Category Archives: resampling

Bootstrapping: estimating confidence intervals, standard errors, and bias

In addition to discovering Benford’s law (which I used in a previous post) 57 years before Frank Benford, Simon Newcomb made a series of measurements of the speed of light. In 1882 he measured the time in seconds that a light signal took to travel the 7,400 meters from the US Naval observatory, on the Potomac River, to a mirror at the base of the Washington Monument and back. Newcomb’s data are frequently used to demonstrate statistical techniques, as I will do here. The data are coded as deviations from 24,800 nanoseconds, so the first entry, corresponding to 24,828 nanoseconds, is 28.

Here’s a vector, x, containing the measurements.

(def x [28 -44 29 30 24 28 37 32 36  
        27 26 28 29 26 27 22 23 20  
        25 25 36 23 31 32 24 27 33  
        16 24 29 36 21 28 26 27 27  
        32 25 28 24 40 21 31 32 28  
        26 30 27 26 24 32 29 34 -2  
        25 19 36 29 30 22 28 33 39  
        25 16 23])

There are two obvious outliers in the data, so the median, not the mean, is the preferred estimate of location. Bootstrapping is a method often employed for estimating confidence intervals, standard errors, and estimator bias for medians.

Load the necessary Incanter libraries,

(use '(incanter core stats charts))

View a histogram of the data, note the two outlier observations at -2 and -44.

(view (histogram x 
                 :nbins 20
                 :title "Newcomb's speed of light data"))

Now calculate the median of the sample data

(median x)

The result is 27, but how does this value relate to the speed of light? We can translate this value to a speed in meters/sec with the following function.

(defn to-speed 
  "Converts Newcomb's data into speed (meters/sec)"
  ([x] (div 7400 (div (plus 24800 x) 1E9))))

Now apply it to the median.

(to-speed (median x))

The result is 2.981E8 m/sec (the true speed-of-light is now considered 2.9799E8 m/sec), but how good of an estimate of the median is this? How much sampling error is there? We can estimate confidence intervals, standard errors and estimator bias using bootstrapping.

Bootstrapping is a technique where items are drawn from a sample, with replacement, until we have a new sample that is the same size as the original. Since each item is replaced before the next item is drawn, a single value may appear more than once, and other items may never appear at all. The desired statistic, in this case median, is calculated on the new sample and saved. This process is repeated until you have the desired number of sample statistics. Incanter’s bootstrap function can be used to perform this procedure.

Draw 10,000 bootstrapped samples of the median.

(def t* (bootstrap x median :size 10000))

View a histogram of the bootstrap sample of the median

(view (histogram t* 
                 :density true 
                 :nbins 20
                 :title "Bootstrap sample of medians"
                 :x-label "median"))

The bootstrap distribution is very jagged because the median is discrete, so there are only a small number of values that it can take. Later, I will demonstrate how to smooth over the discreteness of the median with the :smooth option to the bootstrap function.
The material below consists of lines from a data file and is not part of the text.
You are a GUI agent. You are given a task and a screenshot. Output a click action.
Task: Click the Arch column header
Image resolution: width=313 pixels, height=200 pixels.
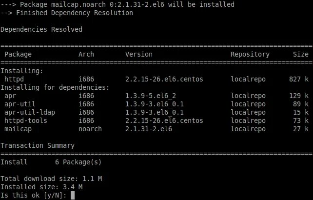point(86,54)
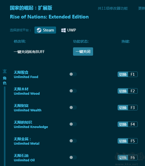Click the vertical sidebar scroll bar
The height and width of the screenshot is (166, 145).
[x=5, y=126]
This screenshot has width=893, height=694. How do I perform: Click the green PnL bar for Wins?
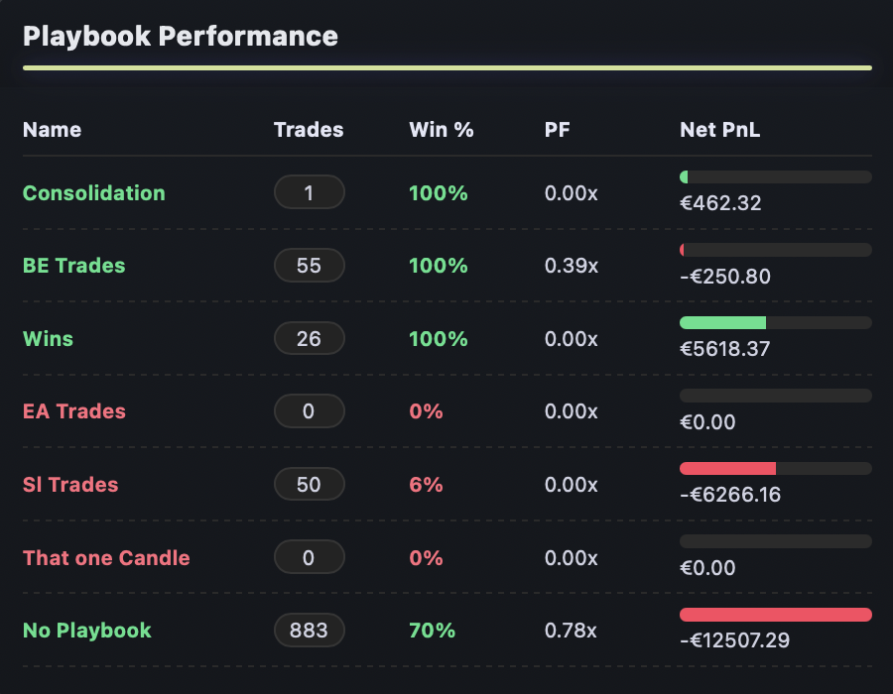(x=722, y=322)
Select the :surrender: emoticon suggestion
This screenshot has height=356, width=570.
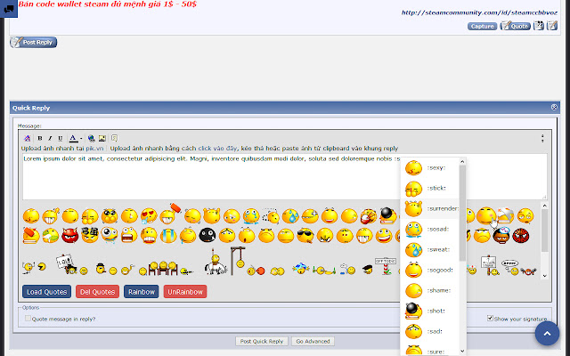coord(431,208)
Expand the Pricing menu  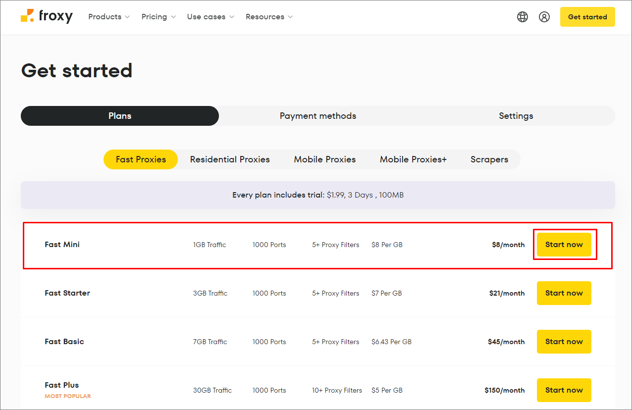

The mean of t* is the bootstrap estimate of the median,

(mean t*)

which is 27.301. An estimate of the 95% confidence interval (CI) for the median can be calculated with the quantile function.

(quantile t* :probs [0.025 0.975])

The CI is estimated as (26.0 28.5). The standard error of the median statistic is estimated by the standard deviation of the bootstrap sample.

(sd t*)

The standard error estimate is 0.681. The bias of the median statistic is estimated as the difference between it and the mean of the bootstrap sample.

(- (mean t*) (median x))

The estimator bias is -0.3.

Smoothing

As was apparent in the previous histogram, the bootstrap distribution is jagged because the median is discrete. In order to smooth over the discreteness of the median, we can add a small amount of random noise to each bootstrap sample. The :smooth option adds gaussian noise to each median in the sample. The mean of the noise equals zero and the standard deviation equals 1/sqrt(n), where n is the original sample size.

Draw 10000 smoothed bootstrap samples of the median

(def smooth-t* (bootstrap x median 
                          :size 10000 
                          :smooth true))

View a histogram of the smoothed bootstrap samples of the median

(view (histogram smooth-t* 
                 :density true 
                 :nbins 20
                 :title "Smoothed bootstrap sample of medians"
                 :x-label "median"))

Calculate the estimate of the median.

(mean smooth-t*)

The smoothed estimate of the median is 27.304. Now, calculate a 95% CI.

(quantile smooth-t* :probs [0.025 0.975])

The smoothed result is (25.905 28.446).

The complete code for this example can be found here.

Significance testing with randomization

We can use randomization (a.k.a. permutation tests) for significance testing by comparing a statistic calculated from a sample with the distribution of statistics calculated from samples where the null hypothesis is true.

In an earlier post, I demonstrated how to perform a t-test in Incanter. The p-value calculated for the test is based on the assumption that the distribution of test statistics when the null hypothesis, that the two sample means are identical, is true is a t-distribution. Let’s see if that assumption appears correct by generating 1000 samples of data where the null hypothesis is true, calculating the t-statistic for each, and then examining the distribution of statistics.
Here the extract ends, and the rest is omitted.